A computer's memory
is the set of electronic circuits that allows it to store numbers.
A digital computer is designed around the concept of a binary digit,
called a bit. Each bit can represent a value of either "0" or "1".
A bit is an abstract mathematical concept. In an electronic circuit, it is realized
as a switch. A switch must be either "open" or "closed" and these two states can represent
the values of "0" or "1". (See the article "The Mighty Switch" for further discussion of switches.)
For example, here is a circuit that shows a very simple memory.
It has two switches, which means this memory is two bits wide.
With two switches, there are four possible combinations of "open" and "closed",
which means that this memory can store the following binary numbers 00, 01, 10, and 11.

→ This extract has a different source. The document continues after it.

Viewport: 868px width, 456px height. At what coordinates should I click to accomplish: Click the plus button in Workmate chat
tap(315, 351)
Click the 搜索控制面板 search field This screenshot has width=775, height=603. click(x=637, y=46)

In decimal, those values are 0, 1, 2, 3.
With more switches we can represent more bits, and with more bits we can store larger numbers.
Each additional switch doubles the size of the number we can store. With two switches,
we can store 2 x 2 = 4 different combinations of "0" and "1",
representing the 4 values from 0 to 3.
With four switches we can store 2 x 2 x 2 x 2 = 16 combinations, as shown in this table.

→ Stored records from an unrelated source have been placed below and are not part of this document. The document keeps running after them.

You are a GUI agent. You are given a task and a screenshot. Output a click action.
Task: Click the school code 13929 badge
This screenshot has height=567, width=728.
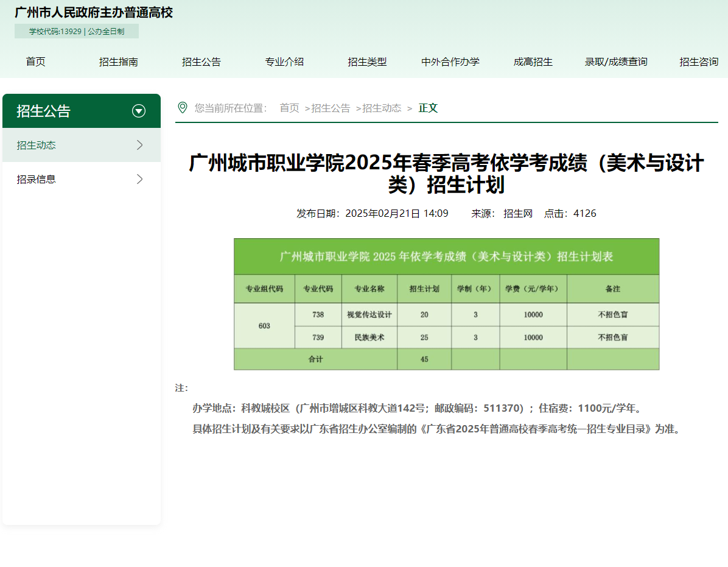pyautogui.click(x=77, y=30)
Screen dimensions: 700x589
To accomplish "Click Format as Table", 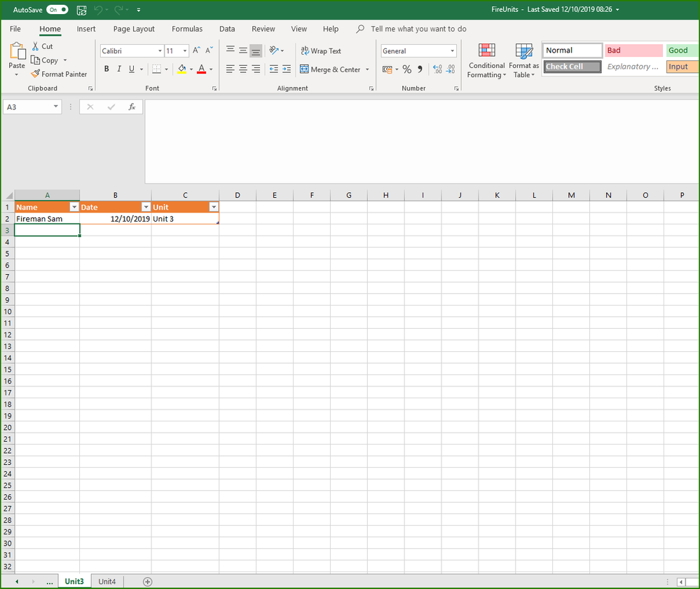I will coord(524,61).
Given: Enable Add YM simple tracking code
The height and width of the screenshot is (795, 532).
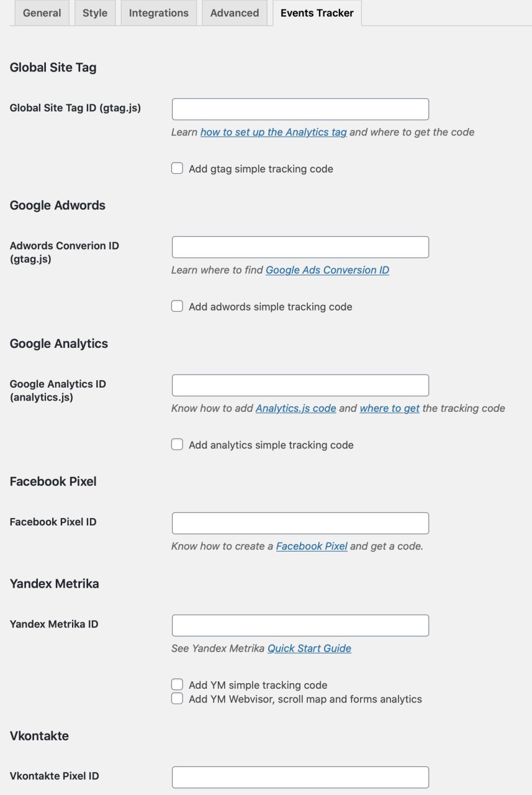Looking at the screenshot, I should click(x=178, y=684).
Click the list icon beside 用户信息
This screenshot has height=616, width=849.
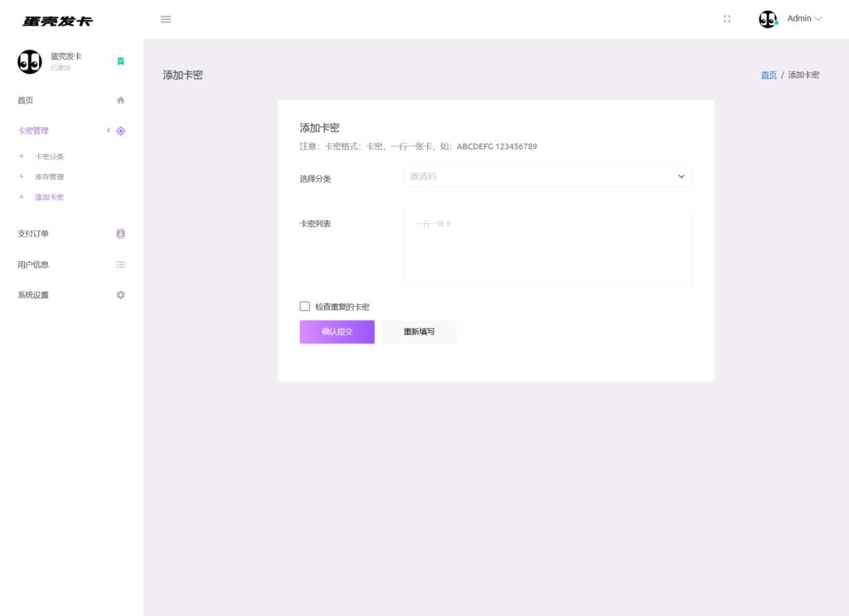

So, if we have eight switches, we can represent any number from 0 to 255
(2 x 2 x 2 x 2 x 2 x 2 x 2 x 2= 256 )
by turning the different switches either ON or OFF.
A number that is 8 bits wide is used so commonly that we give it special name,
which is a byte.
Suppose we want to store two bytes at the same time. In that case, we will need two sets of eight switches. In fact, for each byte we will need a set of eight switches.
Suppose we have a small computer memory that consists of 4 sets of 8 switches each. It can store four numbers. We would say that it has 4 memory locations. If we want to "look up" a value in one of the locations, how do we know which location, which set of switches, to look at? We need a way to identify each location uniquely, that is, with a name that only it has. We could call them by names like "My Memory Location", "My Other Memory Location", "Another Memory Location", and so on.
The easiest way to name each location is with a number.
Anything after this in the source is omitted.